— MATERIAL SUPPLIED —
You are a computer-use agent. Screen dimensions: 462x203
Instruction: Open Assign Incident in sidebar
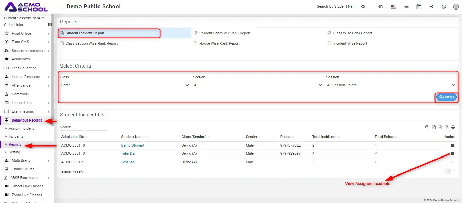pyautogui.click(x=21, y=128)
...
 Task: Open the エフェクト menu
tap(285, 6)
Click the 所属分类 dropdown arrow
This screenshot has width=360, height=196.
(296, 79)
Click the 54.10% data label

— EXERCISE AIM —
Extract the lines of the listing verbatim, starting at the line that contains "Task: Open the エフェクト menu" and ending at the line that contains "Click the 54.10% data label", both included.

— CORRECT RESPONSE —
 Task: Open the エフェクト menu
tap(285, 6)
Click the 所属分类 dropdown arrow
This screenshot has width=360, height=196.
(296, 79)
Click the 54.10% data label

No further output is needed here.